DST made some legitimately lucrative investments for Usmanov. He reportedly made $1 billion on the $200 million he invested in Facebook. The Russian companies that DST invested his money in also did quite well, but that was only half the point. The other half was to give the Kremlin a way to control these new and very influential companies, to make sure there was a receptive person there when the Kremlin called with a demand.

“What is DST? DST is the main government internet company,” said one Russian tech executive, who wished to remain anonymous for fear of government reprisals, when I put this question to him in 2010. He was not the only one. In the tech community, another Russian executive told me at the time, “Usmanov”—and, by extension, DST—“is interpreted as a person who, on the Kremlin’s instructions, buys up various Russian [internet] properties.” Interviews with other prominent players in the booming Russian tech sector—local executives as well as Western investors—revealed that this was the near-unanimous understanding of DST’s role in the Russian tech marketplace; people’s equally unanimous reluctance to go on the record showed the sincerity of their belief. According to these insiders, DST’s links to the Kremlin, though close, were less than transparent. “It’s just not clear who, exactly, they represent and so not everybody wants to have them as an investor,” said one American investor I interviewed in 2010.

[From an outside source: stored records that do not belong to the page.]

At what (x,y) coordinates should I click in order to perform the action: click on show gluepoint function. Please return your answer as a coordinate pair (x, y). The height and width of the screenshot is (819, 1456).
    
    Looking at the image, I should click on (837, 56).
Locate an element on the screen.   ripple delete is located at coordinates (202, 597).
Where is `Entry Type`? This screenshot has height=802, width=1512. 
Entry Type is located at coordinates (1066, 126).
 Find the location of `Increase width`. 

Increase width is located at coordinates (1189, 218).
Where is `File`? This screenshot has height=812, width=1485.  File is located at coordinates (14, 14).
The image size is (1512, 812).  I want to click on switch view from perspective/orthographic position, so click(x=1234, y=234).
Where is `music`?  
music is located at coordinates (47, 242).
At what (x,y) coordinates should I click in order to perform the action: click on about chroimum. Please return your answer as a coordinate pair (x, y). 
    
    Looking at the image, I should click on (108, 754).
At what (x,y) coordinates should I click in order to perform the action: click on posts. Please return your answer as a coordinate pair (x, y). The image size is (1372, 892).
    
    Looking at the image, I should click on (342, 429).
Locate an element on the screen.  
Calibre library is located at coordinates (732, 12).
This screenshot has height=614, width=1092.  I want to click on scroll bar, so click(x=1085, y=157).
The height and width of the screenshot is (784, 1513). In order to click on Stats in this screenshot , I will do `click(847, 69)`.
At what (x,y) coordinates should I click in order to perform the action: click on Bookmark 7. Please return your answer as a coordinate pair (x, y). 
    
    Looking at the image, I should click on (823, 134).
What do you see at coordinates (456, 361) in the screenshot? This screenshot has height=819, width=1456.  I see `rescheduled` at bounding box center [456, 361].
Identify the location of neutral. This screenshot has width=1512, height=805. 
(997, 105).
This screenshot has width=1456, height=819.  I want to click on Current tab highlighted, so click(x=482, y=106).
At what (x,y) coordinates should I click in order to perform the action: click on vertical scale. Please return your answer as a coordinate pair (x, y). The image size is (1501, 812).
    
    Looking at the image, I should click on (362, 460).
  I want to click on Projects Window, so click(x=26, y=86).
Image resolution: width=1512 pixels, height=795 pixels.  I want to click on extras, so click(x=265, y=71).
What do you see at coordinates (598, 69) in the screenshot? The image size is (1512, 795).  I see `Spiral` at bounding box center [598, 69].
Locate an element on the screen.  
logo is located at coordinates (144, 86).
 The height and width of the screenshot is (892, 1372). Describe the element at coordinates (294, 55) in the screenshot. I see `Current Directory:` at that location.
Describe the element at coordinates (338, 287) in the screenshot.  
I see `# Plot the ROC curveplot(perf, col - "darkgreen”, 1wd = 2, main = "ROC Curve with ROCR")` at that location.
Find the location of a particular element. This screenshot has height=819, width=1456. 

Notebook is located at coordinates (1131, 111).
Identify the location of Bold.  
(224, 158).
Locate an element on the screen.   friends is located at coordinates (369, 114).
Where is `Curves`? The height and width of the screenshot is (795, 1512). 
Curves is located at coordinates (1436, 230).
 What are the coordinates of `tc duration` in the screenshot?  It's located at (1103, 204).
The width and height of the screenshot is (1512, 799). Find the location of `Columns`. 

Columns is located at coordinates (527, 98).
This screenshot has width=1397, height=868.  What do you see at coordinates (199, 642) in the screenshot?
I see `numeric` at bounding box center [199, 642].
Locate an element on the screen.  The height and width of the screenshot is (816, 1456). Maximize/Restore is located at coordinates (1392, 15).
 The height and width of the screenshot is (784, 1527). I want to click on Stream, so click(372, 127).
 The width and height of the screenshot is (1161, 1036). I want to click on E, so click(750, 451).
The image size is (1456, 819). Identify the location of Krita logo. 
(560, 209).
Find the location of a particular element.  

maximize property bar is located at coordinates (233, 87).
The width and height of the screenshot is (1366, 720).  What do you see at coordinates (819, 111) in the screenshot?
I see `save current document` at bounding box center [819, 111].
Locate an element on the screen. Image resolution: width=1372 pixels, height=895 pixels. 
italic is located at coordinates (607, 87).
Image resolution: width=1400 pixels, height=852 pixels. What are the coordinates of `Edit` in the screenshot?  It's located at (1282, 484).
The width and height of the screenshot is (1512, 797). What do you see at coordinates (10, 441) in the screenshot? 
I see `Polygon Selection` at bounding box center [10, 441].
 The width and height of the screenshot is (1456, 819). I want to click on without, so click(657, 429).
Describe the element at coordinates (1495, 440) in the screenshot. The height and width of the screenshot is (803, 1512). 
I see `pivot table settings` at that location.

But it wasn’t that DST operated purely at the Kremlin’s behest. In 2009, it was rare to find a Russian businessman who would buy an unprofitable business for the Kremlin’s sake—nor would the Kremlin ask him to. (This was before the days when an oligarch would be “asked” to build an Olympic stadium at Sochi or a bridge to Crimea at a massive loss for the sake of the glory of the state.) This was the age of the Kremlin and all its attendant power structures making money wherever and however they could. The web was an objectively attractive investment. At the time, the internet audience in Russia was growing faster than anywhere in Europe, and Russians were spending more hours on social media than any other nationality. “We don’t have a single unprofitable company in our portfolio,” DST partner Verdi Israelian told me then. Facebook and Zynga’s audiences were also growing rapidly, and investing in popular Silicon Valley companies made good business—as well as PR—sense. The Russian elite was integrating its money into Western markets and their children were settling there. Investing in popular Western companies, moreover, put distance between them and the way they earned their money in the often bloody privatization battles of the 1990s.For its part, the Russian government was starting to recognize the strategic value of the internet and wanted to establish some measure of control over such an influential space. Until Medvedev became the titular president, Vladimir Putin was preoccupied with reestablishing Russia’s stature abroad and drowning in revenues from oil and raw materials at home, and he largely ignored vibrant world of the Russian web, particularly its blog-like centerpiece, LiveJournal.